### What you are asked to do
Tally the lines in the records below that contain "size" and return only the result.

--- Material to process ---

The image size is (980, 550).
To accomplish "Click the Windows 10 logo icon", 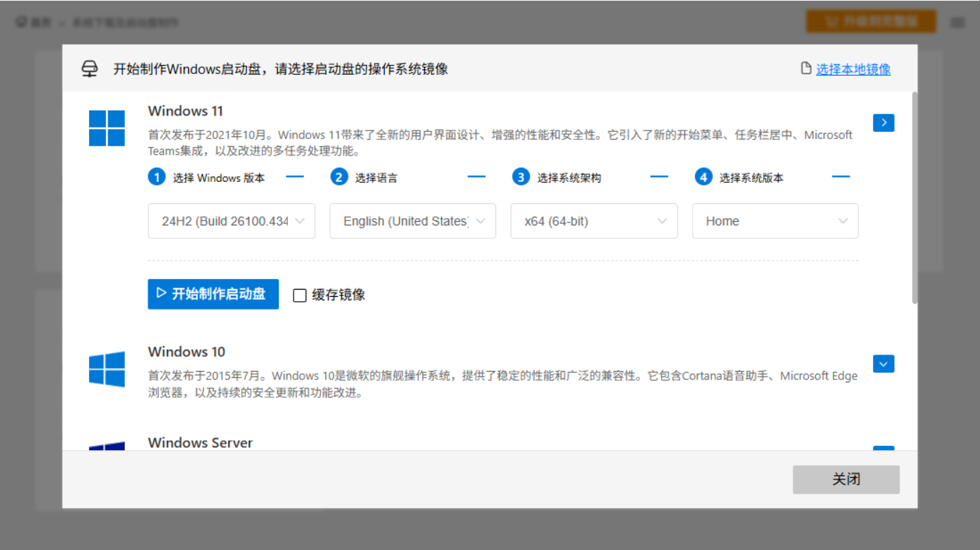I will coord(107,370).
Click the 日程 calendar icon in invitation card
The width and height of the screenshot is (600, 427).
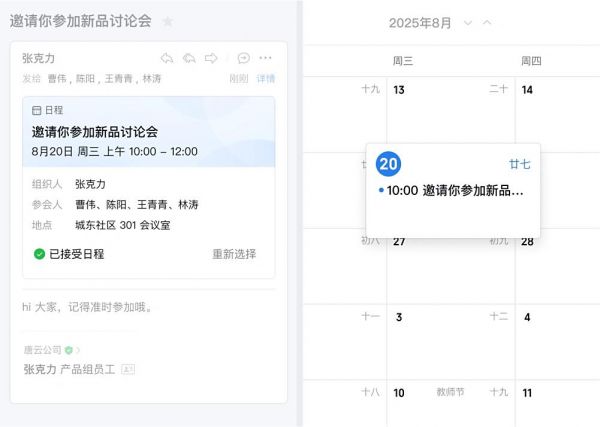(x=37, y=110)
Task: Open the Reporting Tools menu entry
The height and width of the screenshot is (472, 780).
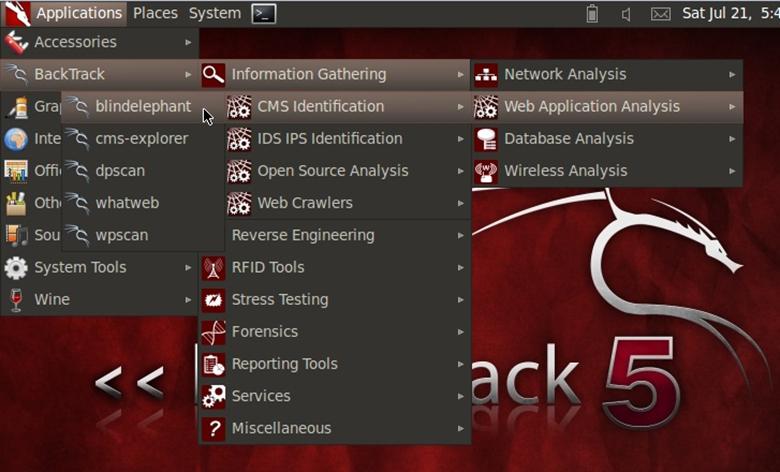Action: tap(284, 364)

---
--- Material to process ---

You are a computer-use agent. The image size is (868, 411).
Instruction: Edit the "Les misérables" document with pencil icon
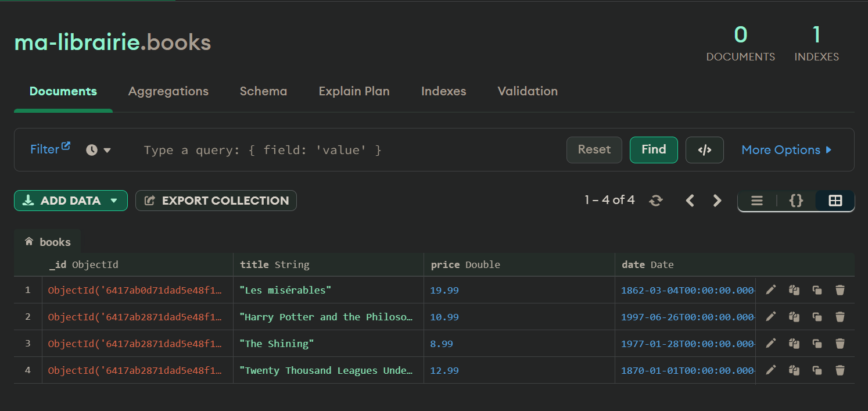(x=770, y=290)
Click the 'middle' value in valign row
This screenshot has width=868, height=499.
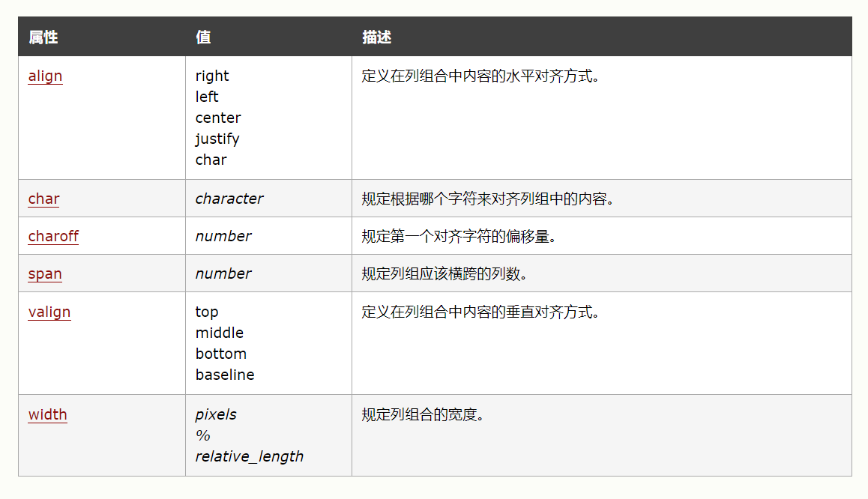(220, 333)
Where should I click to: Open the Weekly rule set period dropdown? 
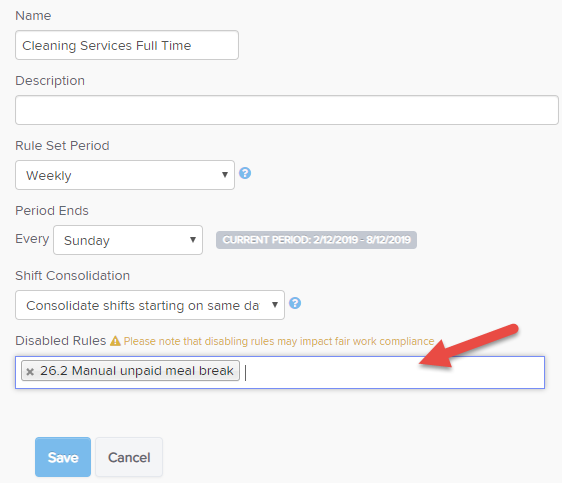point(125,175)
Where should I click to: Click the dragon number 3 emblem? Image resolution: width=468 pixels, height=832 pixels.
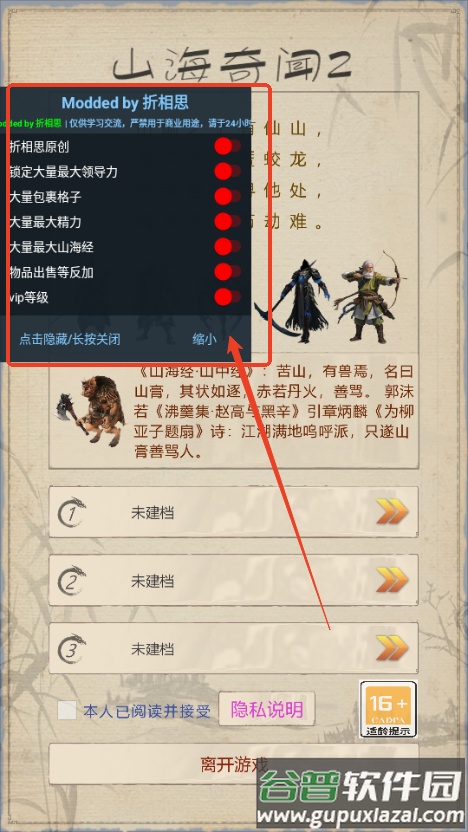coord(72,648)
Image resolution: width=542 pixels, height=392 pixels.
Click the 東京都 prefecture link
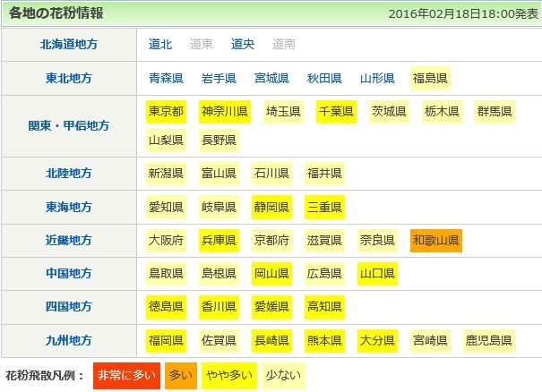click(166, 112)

---

### Answer area
2